[Opening Records section]
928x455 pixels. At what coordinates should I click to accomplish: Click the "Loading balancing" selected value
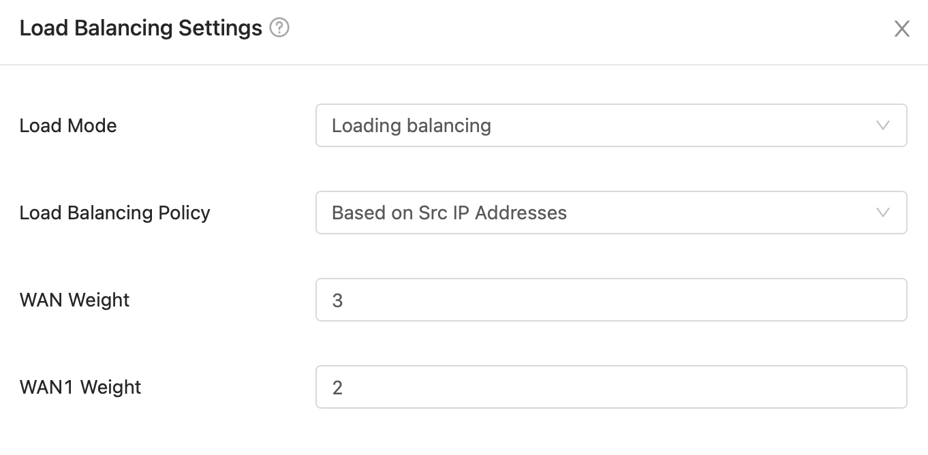(411, 126)
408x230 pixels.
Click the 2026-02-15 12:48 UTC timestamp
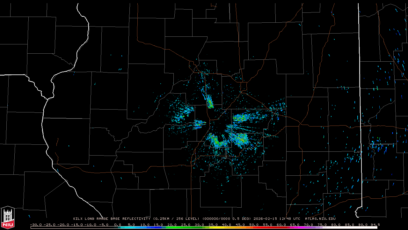tap(276, 219)
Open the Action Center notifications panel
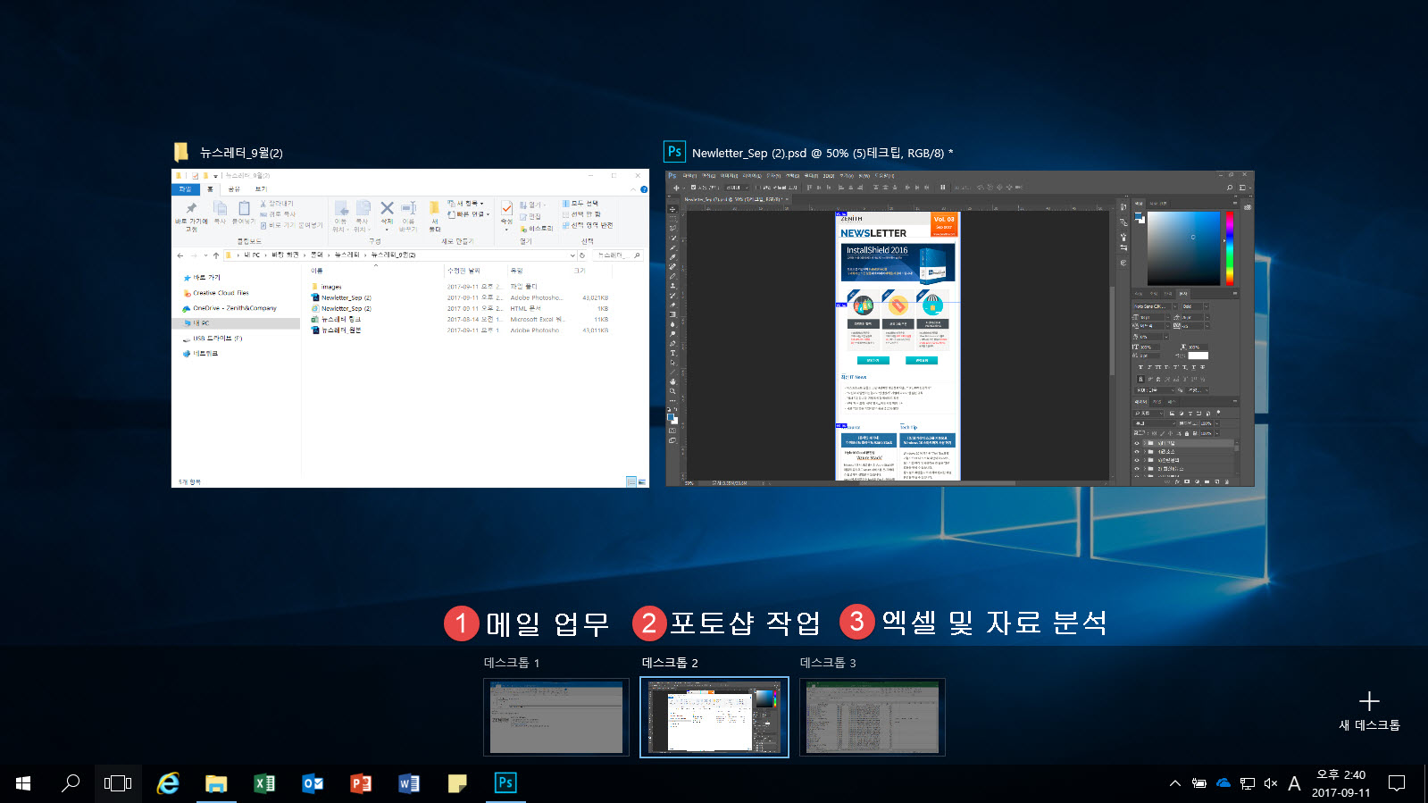The width and height of the screenshot is (1428, 803). (1397, 783)
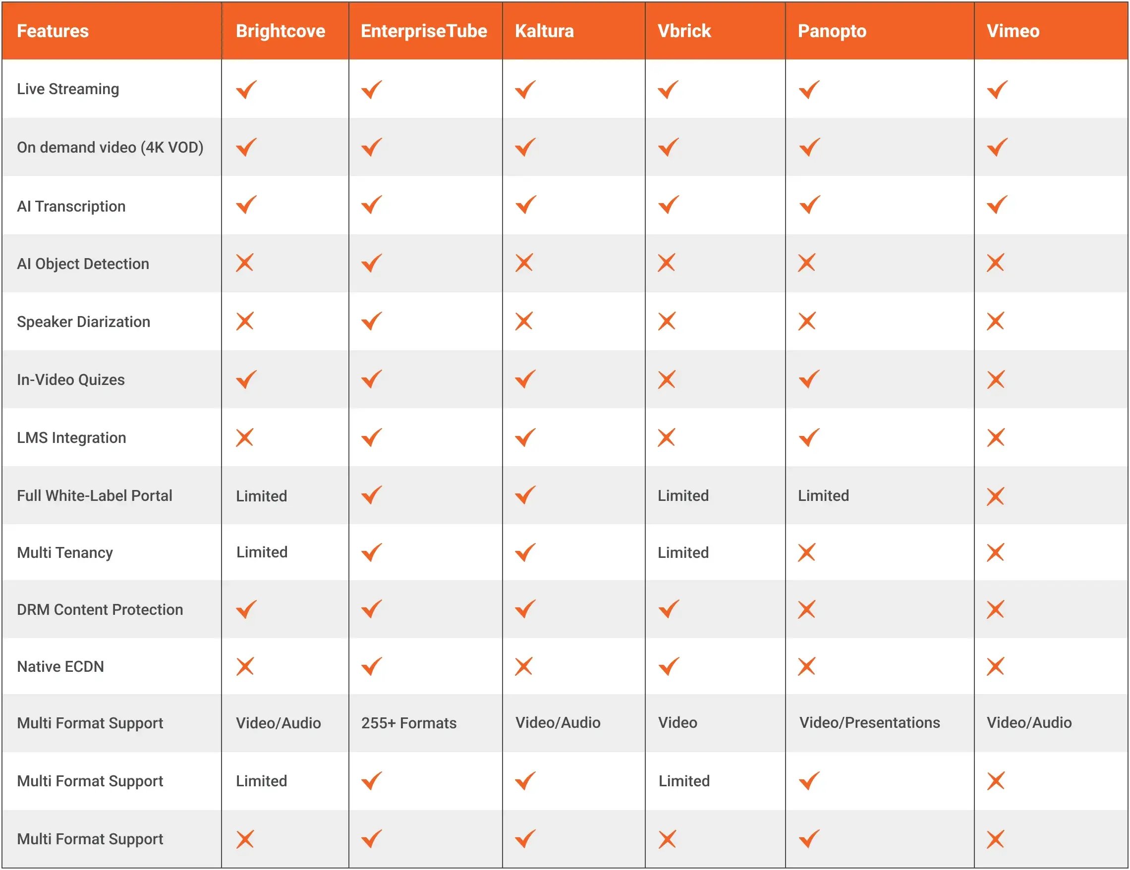1130x870 pixels.
Task: Click Vimeo's AI Transcription checkmark
Action: pyautogui.click(x=997, y=205)
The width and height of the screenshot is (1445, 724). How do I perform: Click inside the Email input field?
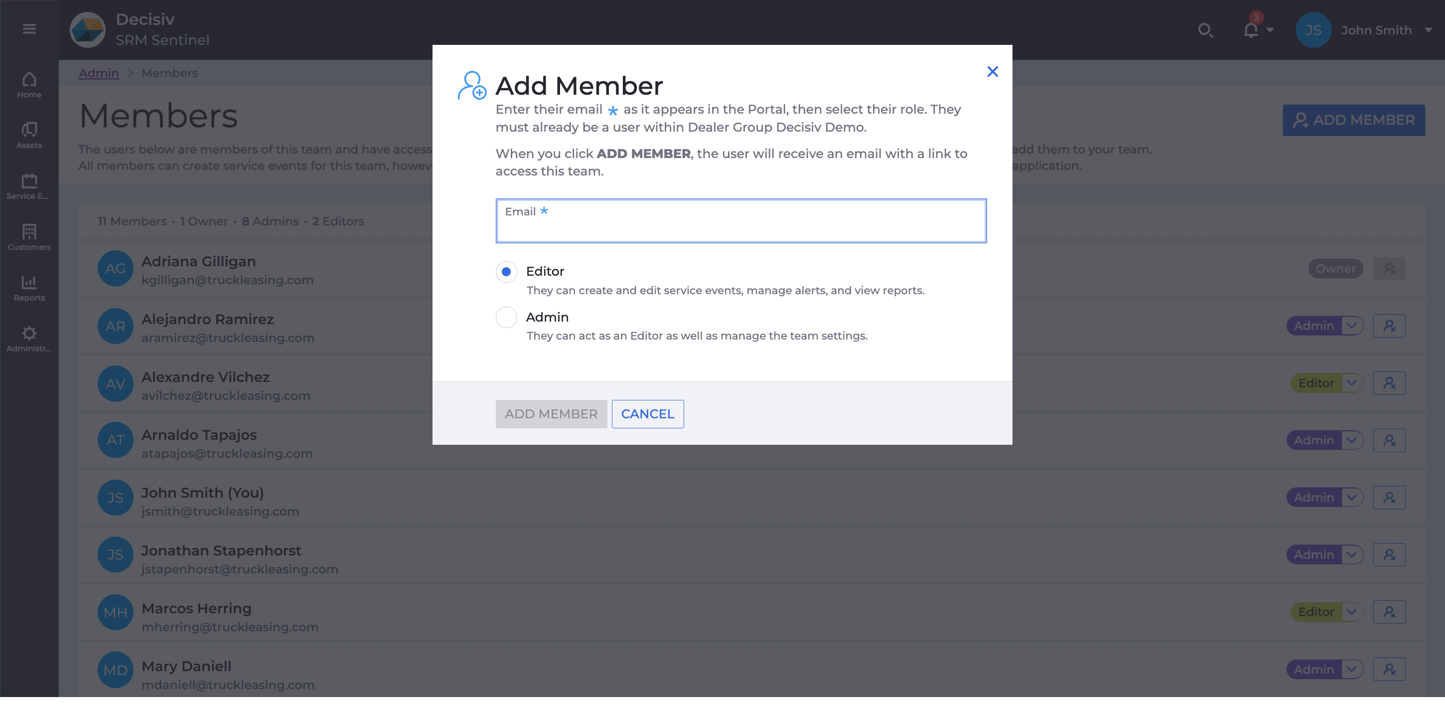(740, 221)
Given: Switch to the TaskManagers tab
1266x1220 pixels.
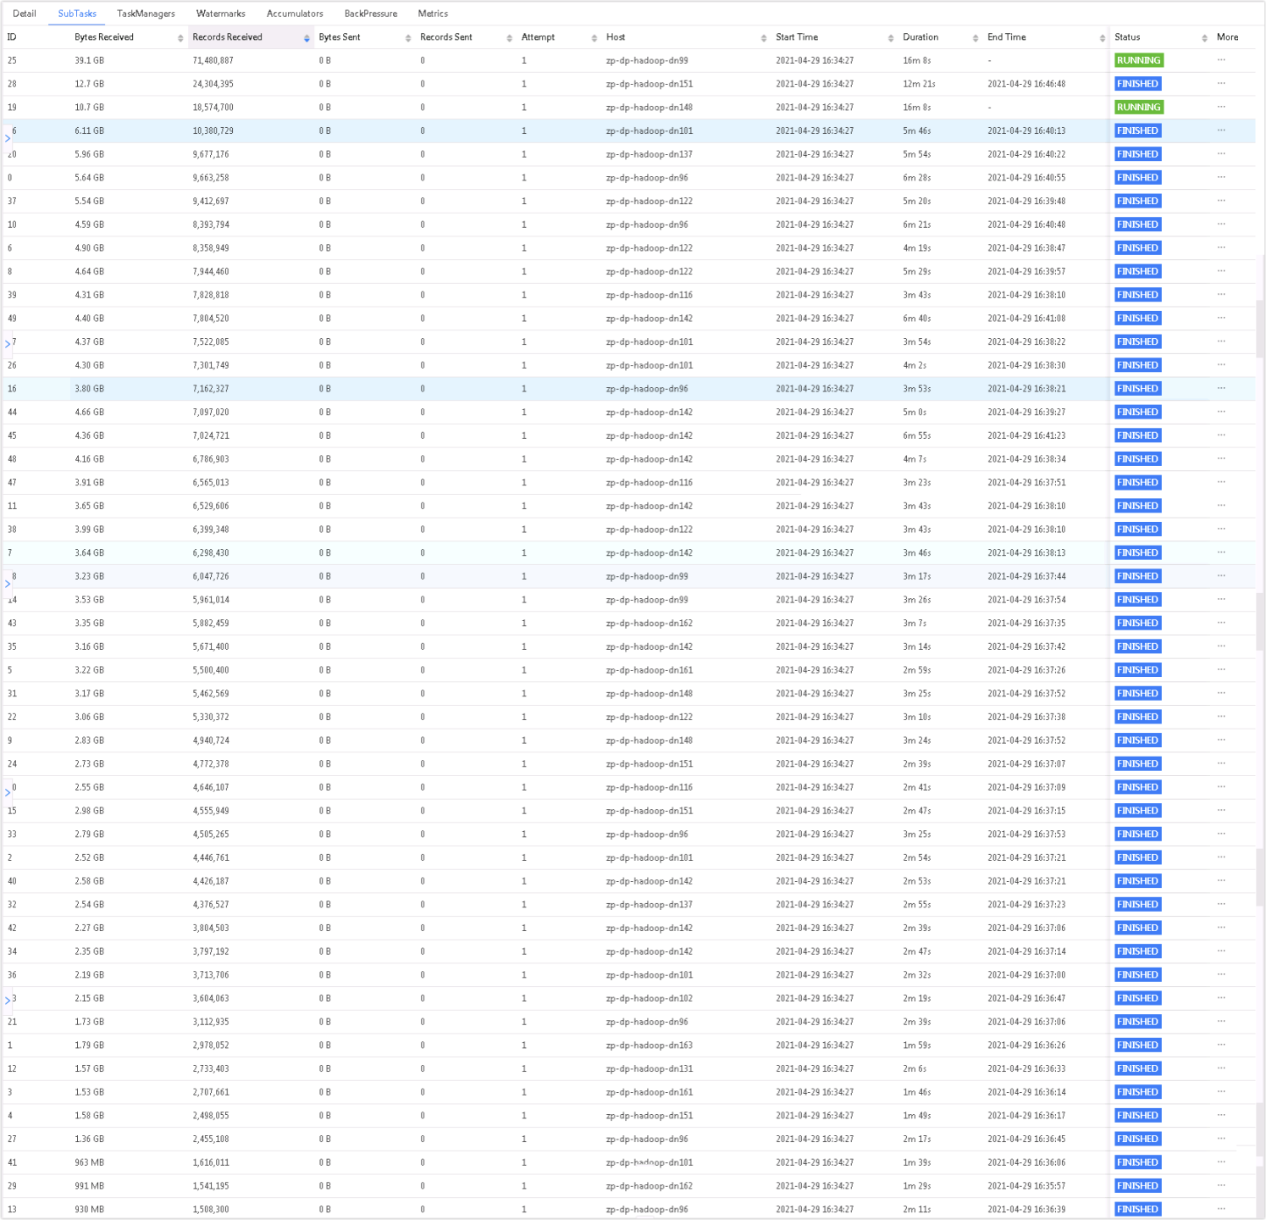Looking at the screenshot, I should pos(146,14).
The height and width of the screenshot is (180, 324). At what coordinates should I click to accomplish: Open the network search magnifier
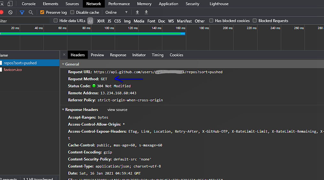point(31,12)

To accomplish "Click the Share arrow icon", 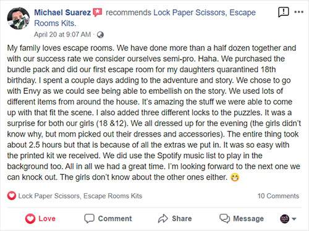I will point(163,219).
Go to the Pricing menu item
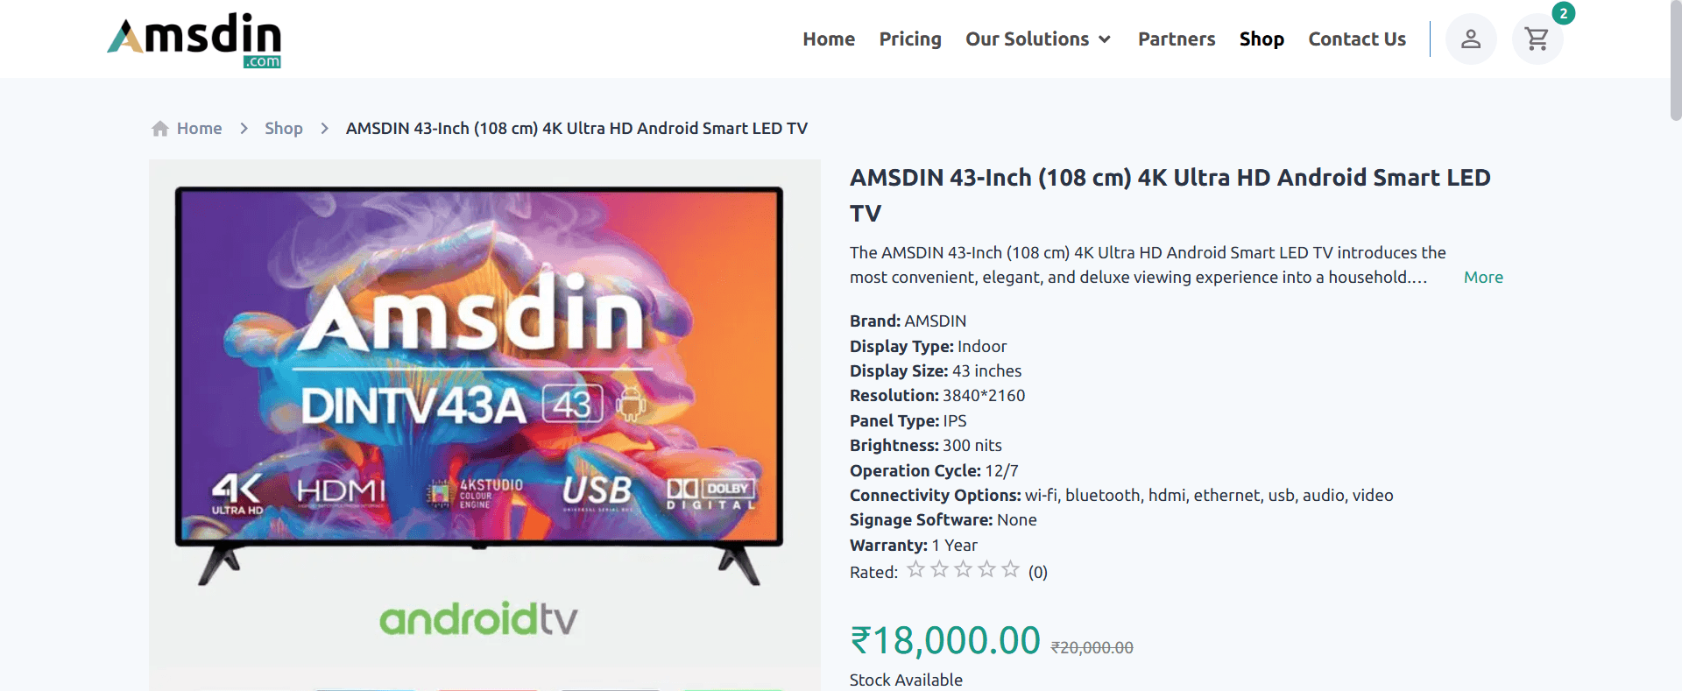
[Closing Records section]
• Task item
Go back to the lines above and output, exactly as they stand, the ones from the line containing "Click the 2026-02-15 12:48 UTC timestamp" to the line containing "Given: Switch to the TaskManagers tab". Leave all pictures behind.

• Exercise response
Click the 2026-02-15 12:48 UTC timestamp
tap(276, 219)
Open the Action Center notifications panel
The width and height of the screenshot is (1428, 803). (1397, 783)
1130x870 pixels.
Task: Click Vimeo's AI Transcription checkmark
Action: pyautogui.click(x=997, y=205)
The width and height of the screenshot is (1445, 724). How do I perform: Click inside the Email input field?
(740, 221)
Given: Switch to the TaskManagers tab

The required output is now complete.